I cleaned out my desk the other day. Nothing in the office is special or precious. We just accumulate stuff. In my case, it’s quarters for the vending machine, a lot of cords to accommodate various USB interfaces, stamps, and the annoying profusion of non-standardized hand-sanitizer containers. They represent the history of the last year: two small containers that were very expensive, then a large tube from Suave, of all people, that was $1.99, then a big bladder of the stuff I picked up for a dollar. (Checked it against the database; it is not poison.) There was a fake Christmas tree with small lights, USB powered. Several plastic bags of condiments, arranged by genre. The mayo might be nothing but botulism by now. The hot sauce is presumed to be eternal.

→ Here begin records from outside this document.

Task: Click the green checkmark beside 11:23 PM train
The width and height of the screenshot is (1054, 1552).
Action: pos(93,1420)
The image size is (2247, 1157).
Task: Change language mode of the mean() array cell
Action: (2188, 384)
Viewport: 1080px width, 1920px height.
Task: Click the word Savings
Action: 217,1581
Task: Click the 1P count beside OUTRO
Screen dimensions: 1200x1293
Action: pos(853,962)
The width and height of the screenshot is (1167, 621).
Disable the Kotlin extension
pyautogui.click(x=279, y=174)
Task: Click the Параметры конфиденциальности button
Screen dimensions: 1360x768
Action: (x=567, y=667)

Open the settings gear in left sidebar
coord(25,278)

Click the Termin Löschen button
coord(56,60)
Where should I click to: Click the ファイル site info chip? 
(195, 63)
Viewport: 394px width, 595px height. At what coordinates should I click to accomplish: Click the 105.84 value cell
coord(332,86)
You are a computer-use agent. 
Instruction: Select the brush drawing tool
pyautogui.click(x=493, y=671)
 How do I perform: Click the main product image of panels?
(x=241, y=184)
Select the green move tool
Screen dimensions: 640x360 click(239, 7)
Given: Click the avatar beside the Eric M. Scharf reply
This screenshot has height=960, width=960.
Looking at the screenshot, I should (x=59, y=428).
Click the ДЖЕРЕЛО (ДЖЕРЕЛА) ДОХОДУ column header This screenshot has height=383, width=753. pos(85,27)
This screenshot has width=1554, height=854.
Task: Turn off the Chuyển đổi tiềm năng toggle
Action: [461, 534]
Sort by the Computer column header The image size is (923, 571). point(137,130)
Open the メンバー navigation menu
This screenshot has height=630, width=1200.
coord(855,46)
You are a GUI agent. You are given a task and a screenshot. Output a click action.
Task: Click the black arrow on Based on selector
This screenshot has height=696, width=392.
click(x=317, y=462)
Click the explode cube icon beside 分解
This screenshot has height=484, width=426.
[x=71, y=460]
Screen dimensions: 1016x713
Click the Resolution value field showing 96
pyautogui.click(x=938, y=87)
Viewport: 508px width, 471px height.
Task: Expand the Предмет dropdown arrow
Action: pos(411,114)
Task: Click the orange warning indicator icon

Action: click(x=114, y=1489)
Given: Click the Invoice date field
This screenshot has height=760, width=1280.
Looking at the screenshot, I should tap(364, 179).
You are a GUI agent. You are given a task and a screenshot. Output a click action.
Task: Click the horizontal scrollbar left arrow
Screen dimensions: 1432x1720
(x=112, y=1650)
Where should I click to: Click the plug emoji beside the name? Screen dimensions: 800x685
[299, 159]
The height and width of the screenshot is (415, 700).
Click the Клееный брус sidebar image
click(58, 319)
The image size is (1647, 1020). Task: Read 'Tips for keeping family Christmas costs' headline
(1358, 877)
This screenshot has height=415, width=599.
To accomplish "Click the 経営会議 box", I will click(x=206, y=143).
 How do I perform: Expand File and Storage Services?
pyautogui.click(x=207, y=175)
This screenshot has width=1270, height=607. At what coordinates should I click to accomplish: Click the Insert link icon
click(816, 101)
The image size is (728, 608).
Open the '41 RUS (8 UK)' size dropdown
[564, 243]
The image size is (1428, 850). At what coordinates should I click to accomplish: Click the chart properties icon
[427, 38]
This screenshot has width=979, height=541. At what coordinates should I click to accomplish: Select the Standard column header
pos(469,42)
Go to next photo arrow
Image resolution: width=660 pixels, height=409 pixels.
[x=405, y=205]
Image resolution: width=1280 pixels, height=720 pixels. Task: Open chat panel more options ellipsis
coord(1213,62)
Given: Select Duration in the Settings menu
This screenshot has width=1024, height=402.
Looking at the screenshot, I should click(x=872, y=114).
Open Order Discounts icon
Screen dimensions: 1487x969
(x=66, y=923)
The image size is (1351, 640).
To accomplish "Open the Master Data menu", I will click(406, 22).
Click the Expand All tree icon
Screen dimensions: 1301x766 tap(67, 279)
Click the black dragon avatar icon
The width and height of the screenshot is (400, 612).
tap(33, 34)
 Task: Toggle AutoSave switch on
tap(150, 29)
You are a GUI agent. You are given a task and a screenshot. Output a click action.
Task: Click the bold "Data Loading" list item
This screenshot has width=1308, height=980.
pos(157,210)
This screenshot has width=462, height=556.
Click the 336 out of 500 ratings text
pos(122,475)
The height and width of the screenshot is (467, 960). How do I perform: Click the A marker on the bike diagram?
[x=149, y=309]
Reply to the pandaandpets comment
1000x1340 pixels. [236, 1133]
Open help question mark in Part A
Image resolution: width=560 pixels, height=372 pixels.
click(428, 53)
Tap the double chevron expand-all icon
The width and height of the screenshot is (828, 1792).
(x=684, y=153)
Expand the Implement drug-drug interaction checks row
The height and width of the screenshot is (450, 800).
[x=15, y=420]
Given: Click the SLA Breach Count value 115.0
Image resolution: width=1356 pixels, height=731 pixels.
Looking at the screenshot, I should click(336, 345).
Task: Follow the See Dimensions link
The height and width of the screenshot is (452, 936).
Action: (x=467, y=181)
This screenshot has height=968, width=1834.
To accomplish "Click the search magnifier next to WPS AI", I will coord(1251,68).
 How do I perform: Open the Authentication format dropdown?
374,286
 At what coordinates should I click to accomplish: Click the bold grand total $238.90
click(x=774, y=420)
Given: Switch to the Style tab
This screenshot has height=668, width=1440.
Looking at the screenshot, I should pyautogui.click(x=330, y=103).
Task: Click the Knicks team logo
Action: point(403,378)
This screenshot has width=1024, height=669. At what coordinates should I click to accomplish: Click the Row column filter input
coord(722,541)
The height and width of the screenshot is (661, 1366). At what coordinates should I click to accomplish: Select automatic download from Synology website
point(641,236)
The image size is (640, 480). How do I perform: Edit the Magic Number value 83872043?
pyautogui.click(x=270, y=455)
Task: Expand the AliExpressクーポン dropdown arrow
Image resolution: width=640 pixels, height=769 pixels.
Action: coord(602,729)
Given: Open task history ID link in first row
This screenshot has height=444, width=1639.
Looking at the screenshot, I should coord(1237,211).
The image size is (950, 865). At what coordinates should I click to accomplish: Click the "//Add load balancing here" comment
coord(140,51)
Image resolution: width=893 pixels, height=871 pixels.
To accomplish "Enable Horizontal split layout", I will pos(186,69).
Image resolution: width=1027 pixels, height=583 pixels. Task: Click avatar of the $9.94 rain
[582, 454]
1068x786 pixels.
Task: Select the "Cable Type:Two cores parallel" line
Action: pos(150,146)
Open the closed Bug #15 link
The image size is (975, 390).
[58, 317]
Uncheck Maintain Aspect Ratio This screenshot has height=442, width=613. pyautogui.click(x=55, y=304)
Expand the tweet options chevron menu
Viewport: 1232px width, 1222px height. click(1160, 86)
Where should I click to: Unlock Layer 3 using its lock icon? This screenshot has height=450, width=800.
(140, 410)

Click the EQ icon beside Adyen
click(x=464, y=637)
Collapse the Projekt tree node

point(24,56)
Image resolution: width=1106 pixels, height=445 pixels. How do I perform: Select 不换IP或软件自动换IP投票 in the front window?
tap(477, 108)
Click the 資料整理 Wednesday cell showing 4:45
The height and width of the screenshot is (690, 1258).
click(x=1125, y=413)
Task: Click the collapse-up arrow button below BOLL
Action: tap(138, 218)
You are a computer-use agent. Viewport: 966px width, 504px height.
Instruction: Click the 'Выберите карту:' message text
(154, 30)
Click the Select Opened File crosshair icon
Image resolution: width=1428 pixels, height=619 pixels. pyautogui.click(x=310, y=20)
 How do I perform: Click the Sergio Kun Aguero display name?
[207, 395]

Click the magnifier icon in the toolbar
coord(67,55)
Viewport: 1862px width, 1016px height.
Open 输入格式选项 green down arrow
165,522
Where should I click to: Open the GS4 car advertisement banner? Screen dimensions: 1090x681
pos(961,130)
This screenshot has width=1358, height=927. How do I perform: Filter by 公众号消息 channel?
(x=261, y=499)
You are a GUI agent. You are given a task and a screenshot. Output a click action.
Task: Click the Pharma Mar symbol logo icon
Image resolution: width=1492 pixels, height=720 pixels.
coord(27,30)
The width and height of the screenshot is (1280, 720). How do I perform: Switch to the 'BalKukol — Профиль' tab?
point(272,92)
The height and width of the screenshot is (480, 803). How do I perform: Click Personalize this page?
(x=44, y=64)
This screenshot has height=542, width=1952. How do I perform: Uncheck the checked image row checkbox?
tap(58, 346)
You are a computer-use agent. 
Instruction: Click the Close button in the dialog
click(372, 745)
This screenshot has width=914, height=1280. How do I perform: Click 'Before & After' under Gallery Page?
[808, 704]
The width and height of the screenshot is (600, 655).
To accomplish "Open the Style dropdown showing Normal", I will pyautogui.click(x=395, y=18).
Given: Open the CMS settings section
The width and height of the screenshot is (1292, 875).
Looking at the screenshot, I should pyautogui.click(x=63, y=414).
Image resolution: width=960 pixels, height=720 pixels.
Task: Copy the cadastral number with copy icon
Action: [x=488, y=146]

Then there are books. Sigh. What to do. In the old days, unwanted books sent by hopeful authors were deposited in the FREE area, where it joined swag a journalist could not accept, lest our deep convictions be swayed by a mug or day-planner. For a while the unofficial FREE area in the new building was over in layout and editing, atop a file cabinet, but there is no one there anymore. I don’t even know what’s in the file cabinets. Whatever it is, it doesn’t matter.

I can still see everyone meeting in the Hub, as we called the old Shoe, gathering for the quarterly Editor Awards. The memory feels fresh and pertinent, but it was over a year ago. Tuesday as I entered the elevator, and the doors closed, I saw the paper’s top guy get out of another elevator, and he waved and said a cheery hello. If we’d had a chance to talk I would’ve asked how often he came down to the Office, and if he’d asked me the same, I think he’d have been surprised. Oh, every day.

Why? Why do I go to an empty office every day and sit and write? Perhaps I want to be remembered as the Anti-Joseph Mitchell. (He went to the office for thirty years and wrote nothing,.) But a lot of it has to do with belonging - not just to ritual and routine, but belonging to downtown and an institution. It was a proud day when I joined the Strib. That was my objective and I had attained it.

Something else was added when we moved into the new place. It was closer to the core, and that mattered - the old Strib building, as much as I loved it, was like a geological formation left stark and exposed after millennia of rushing waters dried up. To have a place in this building was le ne plus ultra. Perhaps it was a nod to my college self, wandering the skyways in college, wanting to be part of this world but not entirely sure how to arrange that. Now I belonged. I had the card. Beep. I belonged.

Now and then I think about not having the card. About exile.

I don’t worry much about it. Forced exile? Well, the lobby still has all the pictures from an exhibition that went up before the lockdown; it celebrates the career of a writer who was still working at the age of 100. I have no intention of retiring. The idea is absurd. I live, I write - that’s my deal. Something might happen that took away the card, silenced the Beep! But I push that away. I don’t like to think of myself back where I was in my 20s, wandering the skyways, no harbor, no home - except now I’m old and invisible, full of stories - that used to be this, this matters because it changed in 1987.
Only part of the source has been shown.